**WORK INSTRUCTIONS**
How many lines in the items below contain the string "Prioritization"? Reply with the number only.

Items pointing to text and elements on a page:
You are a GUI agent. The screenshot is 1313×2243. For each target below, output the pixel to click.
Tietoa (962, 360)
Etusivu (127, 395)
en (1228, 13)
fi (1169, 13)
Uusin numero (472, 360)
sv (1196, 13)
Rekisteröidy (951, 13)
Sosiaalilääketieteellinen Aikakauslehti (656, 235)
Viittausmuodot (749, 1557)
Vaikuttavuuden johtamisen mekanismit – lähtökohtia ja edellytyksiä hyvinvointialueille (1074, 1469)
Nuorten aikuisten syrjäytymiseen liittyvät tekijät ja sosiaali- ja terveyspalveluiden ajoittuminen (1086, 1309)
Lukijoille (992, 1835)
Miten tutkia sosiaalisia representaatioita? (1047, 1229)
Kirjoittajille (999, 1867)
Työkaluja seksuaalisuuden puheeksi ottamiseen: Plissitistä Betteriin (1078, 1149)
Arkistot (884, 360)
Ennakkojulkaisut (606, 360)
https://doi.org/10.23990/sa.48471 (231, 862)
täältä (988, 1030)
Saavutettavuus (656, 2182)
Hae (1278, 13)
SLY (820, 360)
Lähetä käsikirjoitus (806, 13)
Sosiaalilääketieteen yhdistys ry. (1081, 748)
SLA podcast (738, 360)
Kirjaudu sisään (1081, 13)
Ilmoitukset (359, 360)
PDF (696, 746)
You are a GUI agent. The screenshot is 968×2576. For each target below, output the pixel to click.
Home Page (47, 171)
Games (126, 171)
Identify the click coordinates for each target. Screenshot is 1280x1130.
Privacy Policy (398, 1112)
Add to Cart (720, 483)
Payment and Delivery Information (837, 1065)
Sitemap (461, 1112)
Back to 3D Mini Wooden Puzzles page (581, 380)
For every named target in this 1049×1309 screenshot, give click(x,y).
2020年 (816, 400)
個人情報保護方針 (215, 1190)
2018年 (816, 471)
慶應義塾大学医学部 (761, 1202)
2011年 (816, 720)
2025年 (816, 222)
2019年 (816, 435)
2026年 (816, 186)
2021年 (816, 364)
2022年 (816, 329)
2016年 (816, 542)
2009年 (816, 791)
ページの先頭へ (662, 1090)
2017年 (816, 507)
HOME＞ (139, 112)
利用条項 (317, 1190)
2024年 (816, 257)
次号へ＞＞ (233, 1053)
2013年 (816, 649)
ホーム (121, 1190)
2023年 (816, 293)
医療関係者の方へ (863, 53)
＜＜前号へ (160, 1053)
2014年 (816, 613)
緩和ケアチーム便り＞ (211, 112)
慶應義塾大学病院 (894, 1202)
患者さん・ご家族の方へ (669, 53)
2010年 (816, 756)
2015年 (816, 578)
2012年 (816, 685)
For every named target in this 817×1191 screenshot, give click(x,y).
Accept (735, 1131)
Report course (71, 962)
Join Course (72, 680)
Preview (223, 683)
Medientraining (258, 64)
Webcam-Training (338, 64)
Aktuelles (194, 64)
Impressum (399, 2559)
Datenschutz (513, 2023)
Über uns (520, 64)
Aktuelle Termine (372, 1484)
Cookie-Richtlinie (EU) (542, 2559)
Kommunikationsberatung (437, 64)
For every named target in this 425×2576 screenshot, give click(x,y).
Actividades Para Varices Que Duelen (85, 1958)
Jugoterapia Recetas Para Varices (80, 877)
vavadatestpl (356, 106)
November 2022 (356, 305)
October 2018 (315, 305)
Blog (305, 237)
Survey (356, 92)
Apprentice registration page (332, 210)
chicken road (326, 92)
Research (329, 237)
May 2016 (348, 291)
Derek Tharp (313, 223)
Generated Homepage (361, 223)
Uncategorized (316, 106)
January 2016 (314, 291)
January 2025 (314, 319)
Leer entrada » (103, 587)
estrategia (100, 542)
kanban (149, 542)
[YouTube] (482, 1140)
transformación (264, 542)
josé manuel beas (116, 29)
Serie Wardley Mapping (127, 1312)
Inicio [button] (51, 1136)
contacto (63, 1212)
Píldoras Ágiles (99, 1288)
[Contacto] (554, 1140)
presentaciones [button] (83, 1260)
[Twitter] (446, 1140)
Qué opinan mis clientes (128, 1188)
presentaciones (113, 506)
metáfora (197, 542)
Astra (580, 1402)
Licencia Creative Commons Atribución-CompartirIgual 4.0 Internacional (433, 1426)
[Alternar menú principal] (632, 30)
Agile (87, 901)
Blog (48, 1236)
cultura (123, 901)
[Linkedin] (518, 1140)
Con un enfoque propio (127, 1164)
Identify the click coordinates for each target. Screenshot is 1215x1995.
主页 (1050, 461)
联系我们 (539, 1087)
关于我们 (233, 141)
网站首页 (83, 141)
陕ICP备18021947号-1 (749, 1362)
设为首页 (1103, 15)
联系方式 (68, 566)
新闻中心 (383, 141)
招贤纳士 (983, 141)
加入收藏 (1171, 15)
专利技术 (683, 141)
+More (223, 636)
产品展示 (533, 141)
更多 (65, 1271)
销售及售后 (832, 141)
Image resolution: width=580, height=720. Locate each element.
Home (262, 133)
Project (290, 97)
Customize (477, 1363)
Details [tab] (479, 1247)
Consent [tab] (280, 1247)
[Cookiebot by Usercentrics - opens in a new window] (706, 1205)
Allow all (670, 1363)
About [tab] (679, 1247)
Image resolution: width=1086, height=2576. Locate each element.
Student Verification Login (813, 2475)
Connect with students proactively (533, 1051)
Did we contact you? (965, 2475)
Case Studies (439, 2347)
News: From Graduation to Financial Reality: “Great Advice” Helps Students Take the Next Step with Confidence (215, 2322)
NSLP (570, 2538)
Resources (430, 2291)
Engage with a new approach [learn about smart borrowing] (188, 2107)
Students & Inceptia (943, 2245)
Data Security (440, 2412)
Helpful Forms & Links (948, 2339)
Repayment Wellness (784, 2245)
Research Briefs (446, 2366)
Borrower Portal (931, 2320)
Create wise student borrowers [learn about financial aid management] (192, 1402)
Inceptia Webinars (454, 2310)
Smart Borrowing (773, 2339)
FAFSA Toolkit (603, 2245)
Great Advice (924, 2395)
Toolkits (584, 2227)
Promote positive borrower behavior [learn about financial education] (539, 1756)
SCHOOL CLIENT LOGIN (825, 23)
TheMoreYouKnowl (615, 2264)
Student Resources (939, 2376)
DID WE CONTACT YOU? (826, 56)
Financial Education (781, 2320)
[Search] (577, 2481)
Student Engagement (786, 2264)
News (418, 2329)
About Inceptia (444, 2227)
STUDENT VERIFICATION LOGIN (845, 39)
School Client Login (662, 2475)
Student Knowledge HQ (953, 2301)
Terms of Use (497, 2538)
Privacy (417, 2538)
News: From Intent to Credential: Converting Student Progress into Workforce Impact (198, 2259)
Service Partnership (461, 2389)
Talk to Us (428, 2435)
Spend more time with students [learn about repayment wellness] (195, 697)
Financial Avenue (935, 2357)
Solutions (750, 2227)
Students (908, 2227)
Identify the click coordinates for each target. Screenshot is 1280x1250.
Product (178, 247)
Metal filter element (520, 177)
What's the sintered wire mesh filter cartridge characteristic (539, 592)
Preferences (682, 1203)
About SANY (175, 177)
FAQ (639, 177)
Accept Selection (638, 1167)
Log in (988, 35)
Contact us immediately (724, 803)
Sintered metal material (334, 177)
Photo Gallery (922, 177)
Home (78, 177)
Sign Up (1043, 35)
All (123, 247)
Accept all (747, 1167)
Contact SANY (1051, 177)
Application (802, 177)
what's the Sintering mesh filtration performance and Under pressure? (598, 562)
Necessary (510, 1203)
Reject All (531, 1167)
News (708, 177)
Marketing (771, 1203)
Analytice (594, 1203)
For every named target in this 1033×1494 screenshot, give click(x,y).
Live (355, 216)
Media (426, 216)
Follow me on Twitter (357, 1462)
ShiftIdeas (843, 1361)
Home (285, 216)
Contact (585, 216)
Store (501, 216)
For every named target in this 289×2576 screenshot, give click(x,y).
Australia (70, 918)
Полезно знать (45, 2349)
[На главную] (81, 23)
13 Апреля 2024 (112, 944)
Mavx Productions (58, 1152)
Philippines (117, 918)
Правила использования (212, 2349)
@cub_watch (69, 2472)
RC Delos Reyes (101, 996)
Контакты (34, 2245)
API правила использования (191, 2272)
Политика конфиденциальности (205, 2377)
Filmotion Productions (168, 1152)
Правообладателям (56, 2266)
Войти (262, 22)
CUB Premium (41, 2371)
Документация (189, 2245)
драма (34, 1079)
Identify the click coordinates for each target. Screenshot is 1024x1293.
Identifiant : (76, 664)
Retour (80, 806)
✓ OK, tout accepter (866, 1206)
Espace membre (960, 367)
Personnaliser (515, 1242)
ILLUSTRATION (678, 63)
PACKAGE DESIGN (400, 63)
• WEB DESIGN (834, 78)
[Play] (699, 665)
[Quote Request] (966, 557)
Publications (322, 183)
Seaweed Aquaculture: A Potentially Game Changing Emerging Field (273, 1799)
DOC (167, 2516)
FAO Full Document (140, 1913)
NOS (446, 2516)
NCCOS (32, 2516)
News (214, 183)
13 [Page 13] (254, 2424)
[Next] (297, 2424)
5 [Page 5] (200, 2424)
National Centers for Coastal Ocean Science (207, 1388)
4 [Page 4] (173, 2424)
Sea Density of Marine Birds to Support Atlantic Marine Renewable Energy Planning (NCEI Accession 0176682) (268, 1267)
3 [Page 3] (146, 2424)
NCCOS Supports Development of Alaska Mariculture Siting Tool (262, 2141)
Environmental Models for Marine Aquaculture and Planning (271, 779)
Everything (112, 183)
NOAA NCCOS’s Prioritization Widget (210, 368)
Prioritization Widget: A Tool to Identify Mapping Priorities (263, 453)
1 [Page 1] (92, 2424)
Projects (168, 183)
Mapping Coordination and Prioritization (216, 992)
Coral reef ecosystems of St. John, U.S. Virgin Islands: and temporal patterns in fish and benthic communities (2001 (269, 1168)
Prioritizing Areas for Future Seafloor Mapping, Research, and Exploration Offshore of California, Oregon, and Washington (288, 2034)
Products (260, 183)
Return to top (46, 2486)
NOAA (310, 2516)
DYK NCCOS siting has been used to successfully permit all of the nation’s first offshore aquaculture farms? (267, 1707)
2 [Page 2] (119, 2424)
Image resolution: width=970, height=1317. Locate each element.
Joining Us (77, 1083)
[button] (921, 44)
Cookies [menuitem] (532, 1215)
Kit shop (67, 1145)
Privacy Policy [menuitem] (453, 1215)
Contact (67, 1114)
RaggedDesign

**FINAL RESULT**
3